Very interesting exchange between OD and Cash&Burn: technical but worth the effort.

Whichever way we finally get out of this mess, a key question will remain one of appropriate scale of economic activity: Have we again come up against the limits of physics? the limits of causality?

TCP quite rightly opens with a discussion of "too big to fail".

All of life happens locally and however unfair and unwelcome outside influences, they are a necessary and inevitable "noise" in Man's daily pursuit of happiness and excerise of freedom. Indeed, governance institutions are established among men to ensure "domestic tranquility, provide for the common defence, promote the general welfare..."

My own feeling is that the ultimate answer to questions of economic governance and globalisation lies in the area of industrial scale and boundary definitions.Hence the pertinence of the "too big to fail" argument. 
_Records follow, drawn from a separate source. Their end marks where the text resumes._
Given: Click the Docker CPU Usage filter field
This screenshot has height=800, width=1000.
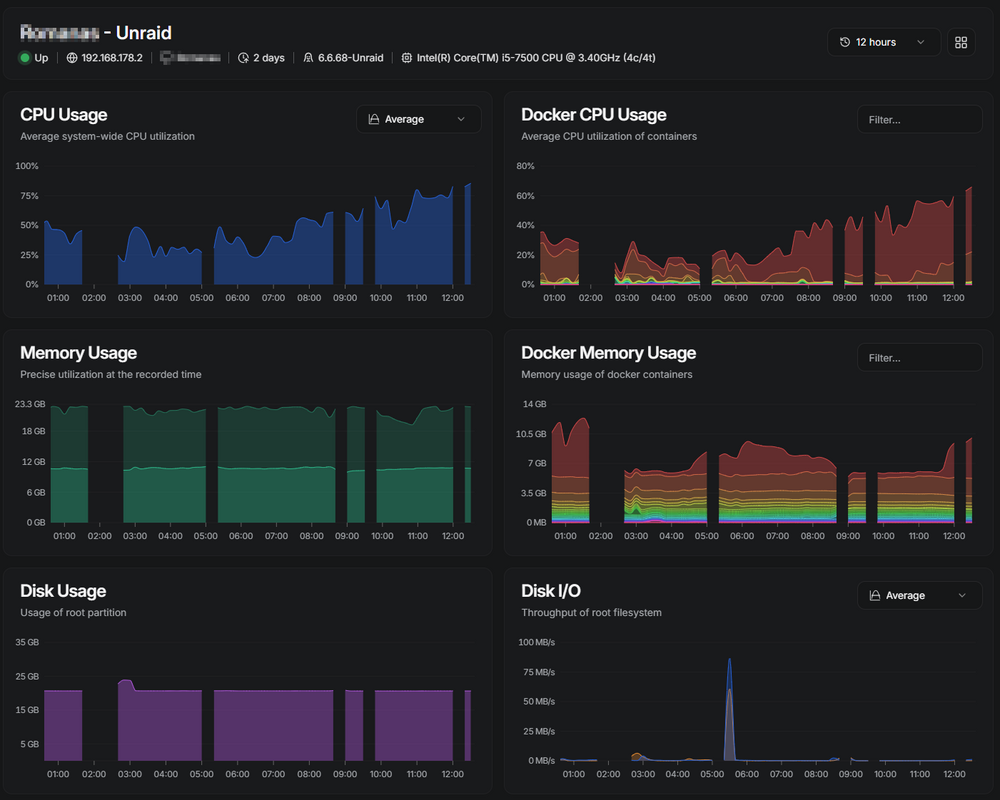Looking at the screenshot, I should [920, 119].
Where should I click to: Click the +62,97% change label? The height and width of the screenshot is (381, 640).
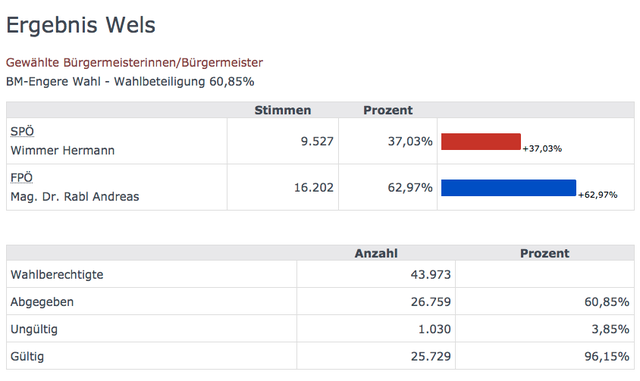(598, 195)
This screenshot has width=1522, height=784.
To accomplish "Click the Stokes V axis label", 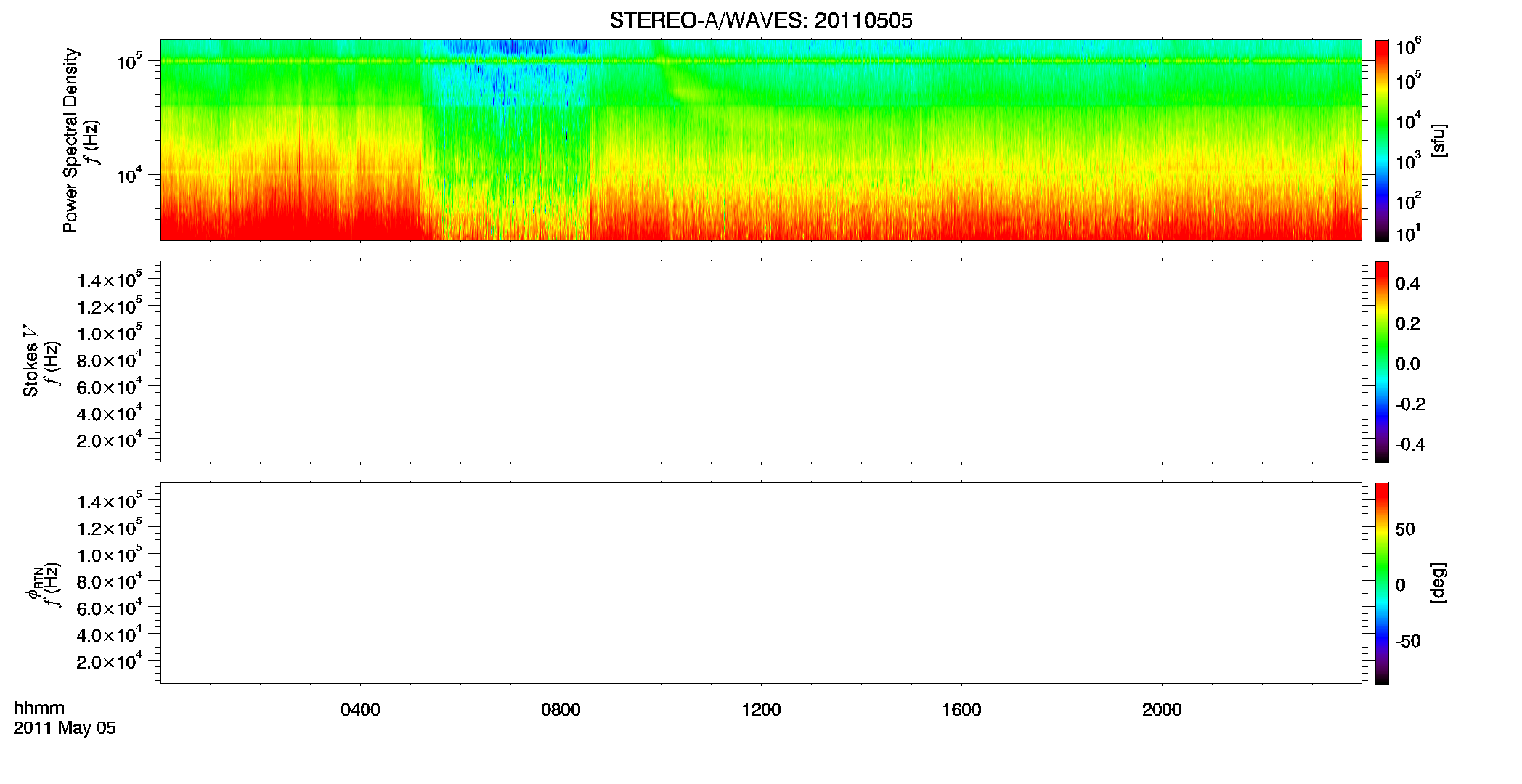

This answer might be philosophically unsatisfactory, but one must sooner or later recognize that one's ultimate power -- given our inevitable mortality -- is only over oneself and through oneself to be an example to others.
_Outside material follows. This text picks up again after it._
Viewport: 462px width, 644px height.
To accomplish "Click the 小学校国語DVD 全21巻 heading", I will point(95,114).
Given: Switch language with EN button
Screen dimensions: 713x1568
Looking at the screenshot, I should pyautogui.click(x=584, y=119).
Resigned? Defeatist? Perhaps. Yet this is the soil from which all schemes and ambitions must grow, and grow they do.

opendemocracy said:



Thu, 2008-10-02 10:47

Sorry to disappoint, rjsross. tell me, were you forecasting the house of rep's "no" vote? Not many, it seems to me, were forecasting that. Given the market tanked after the "no" vote, not many on the markets were expecting it either.

prgill - I agree that the scale quesiton is fundamental ... as is the related question of how we limit scale. there is quite a clear ratchet effect -- as organised interests organise on a larger scale, so do the institutions that try to contain and sort them ... so organised interests organise on a larger scale etc. what are the practical breaks to this ratchet?

Tony

Iron Mike said:



Thu, 2008-10-02 12:39

While not many were forecasting the "no" vote, the handwriting was on the wall if you were savvy enough to read it in the form of public opinion running above 70% against the bailout plan.

The American people are mad as hell over the mismanagement of Freddie and Fannie and the lack of oversight by Congress whose policies were directly responsible for a growth of 2% to 30% of subprime mortgages in their portfolios since 1999. Is there any wonder that politicians up for re-election might hesitate to incur populist anger?

It's also too easy to blame House Republicans for the bills failure to pass. Clearly, the House Democrat majority had enough votes to pass the bill without any Republican support; they just didn't have the political courage to do so. A full 95 Dems voted against the bill. When it became evident to the Speaker prior to the vote that she did not have sufficient support of her own party, she intentionally fanned the flames of partisanship right before the vote to create a Republican scapegoat for her own leadership failure. It was political expediency spun as Republican "hurt feelings." What other explanation could there be? Pelosi is many things; stupid is not one of them.

opendemocracy said:



Fri, 2008-10-03 08:09

Iron Mike, One tactical interpretation of (some of) the Democratic "no" vote is that this bill could not be seen as a partisan solution. In an election period, both candidates need to be "tainted" with an unpopular solution, or it is sure to be used against them. So there is a sense in which _during the vote_ Democrats may have been switching away in order to de-polarise as it becmae clear that there was a populist Republican reaction against.